Planning theory suggests there is no preferred method, "no ideal solution to the conflict among the
legitimate demand for public participation, the need for technical and economic rationality, and the
necessity of assuring accountability and responsibility of decision making bodies" (Renn et al., 1993).
In the 1990s, public involvement was introduced into reclamation planning and decision making
processes at three metal mines in British Columbia: Brenda, Sullivan and Island Copper. A review of
them shows that different techniques have been used. At Brenda a public surveillance committee was
formed to review and comment on reclamation options produced by the mine in co-operation with a
technical committee comprised of regulatory officials. At Sullivan a single committee consisting of
public representatives, mine staff and regulatory officials met to review a draft reclamation plan and
recommend amendments. At Island Copper a round table was convened to examine the use of the site
as a regional landfill.
Based on unpublished primary documents (mainly minutes), supplemented by published material and
informal interviews, the public involvement processes were first classified and then evaluated. Criteria
for the classification and evaluation were drawn from planning literature.
The classification focused on purpose and methods. Public involvement mainly functioned at a
consultative or advisory level. Of the three processes reviewed, the single committee method developed
at Sullivan comes closest to shared decision making (CORE, 1995).
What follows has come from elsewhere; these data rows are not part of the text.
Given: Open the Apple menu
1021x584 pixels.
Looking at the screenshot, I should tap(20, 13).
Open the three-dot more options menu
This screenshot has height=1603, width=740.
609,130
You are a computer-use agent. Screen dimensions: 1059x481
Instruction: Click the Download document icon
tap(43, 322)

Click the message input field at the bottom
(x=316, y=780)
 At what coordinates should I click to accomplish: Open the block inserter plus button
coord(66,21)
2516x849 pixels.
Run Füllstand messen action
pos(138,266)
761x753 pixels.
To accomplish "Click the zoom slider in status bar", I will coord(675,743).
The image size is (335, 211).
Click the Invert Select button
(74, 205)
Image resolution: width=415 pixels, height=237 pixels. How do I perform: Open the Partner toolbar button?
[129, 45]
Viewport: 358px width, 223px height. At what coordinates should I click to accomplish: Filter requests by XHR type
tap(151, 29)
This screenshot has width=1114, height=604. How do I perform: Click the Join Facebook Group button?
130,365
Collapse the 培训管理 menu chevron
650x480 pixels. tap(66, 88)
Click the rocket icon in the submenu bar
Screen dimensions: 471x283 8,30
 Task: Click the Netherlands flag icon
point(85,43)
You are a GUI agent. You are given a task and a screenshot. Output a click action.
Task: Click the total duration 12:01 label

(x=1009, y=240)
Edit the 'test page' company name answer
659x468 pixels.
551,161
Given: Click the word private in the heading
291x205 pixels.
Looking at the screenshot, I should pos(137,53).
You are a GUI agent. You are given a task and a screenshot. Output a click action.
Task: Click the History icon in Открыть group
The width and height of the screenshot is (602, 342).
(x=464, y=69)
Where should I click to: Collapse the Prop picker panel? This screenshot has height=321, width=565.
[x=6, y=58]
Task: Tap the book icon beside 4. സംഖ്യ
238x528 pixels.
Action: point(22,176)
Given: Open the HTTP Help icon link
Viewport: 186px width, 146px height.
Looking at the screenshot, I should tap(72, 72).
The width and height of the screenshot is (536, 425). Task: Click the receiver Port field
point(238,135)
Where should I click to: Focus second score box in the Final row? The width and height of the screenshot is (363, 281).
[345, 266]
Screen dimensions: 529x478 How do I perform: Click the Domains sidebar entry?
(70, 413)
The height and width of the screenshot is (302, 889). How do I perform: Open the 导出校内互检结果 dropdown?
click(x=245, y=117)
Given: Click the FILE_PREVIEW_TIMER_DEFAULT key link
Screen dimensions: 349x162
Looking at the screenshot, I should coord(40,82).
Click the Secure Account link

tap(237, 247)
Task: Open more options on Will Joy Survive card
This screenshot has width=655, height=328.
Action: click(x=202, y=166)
All three processes used consensus
negotiations as the primary means for reaching decisions. Only at Island Copper was this formally
defined and intentionally used. At the others, consensus was undefined and operated informally.
The processes were also qualitatively evaluated in terms of whether they fulfilled their own goals, were
equitable, efficient, effective, and representative, and whether they promoted good public participation
and contributed to good decision making.
The processes mostly, fulfilled their own goals (as defined by their terms of reference). The processes
are rated about the same with respect to procedural and distributional equity, effectiveness of outcome,
representation, and promoting good public involvement. The Sullivan and Island Copper processes are
rated relatively better than the Brenda process with respect to administrative equity, efficiency and
process effectiveness. The Sullivan process, with half the number of meetings and exchanging written
answers to questions in advance of meetings, minimized demands on participants.
All three processes were well structured with respect to promoting good public involvement. However,
judged by the norms of decision literature, the processes were relatively weak with respect to decision
making. Problems were not defined, nor were interests or objectives. Empirical measures for goals or
objectives were not identified. Few alternatives were proposed; nor were they evaluated in a way that
could lead to a clear understanding of the trade-offs involved. Although few decisions were actually
reached in the processes, their quality may be inferior because of these shortcomings.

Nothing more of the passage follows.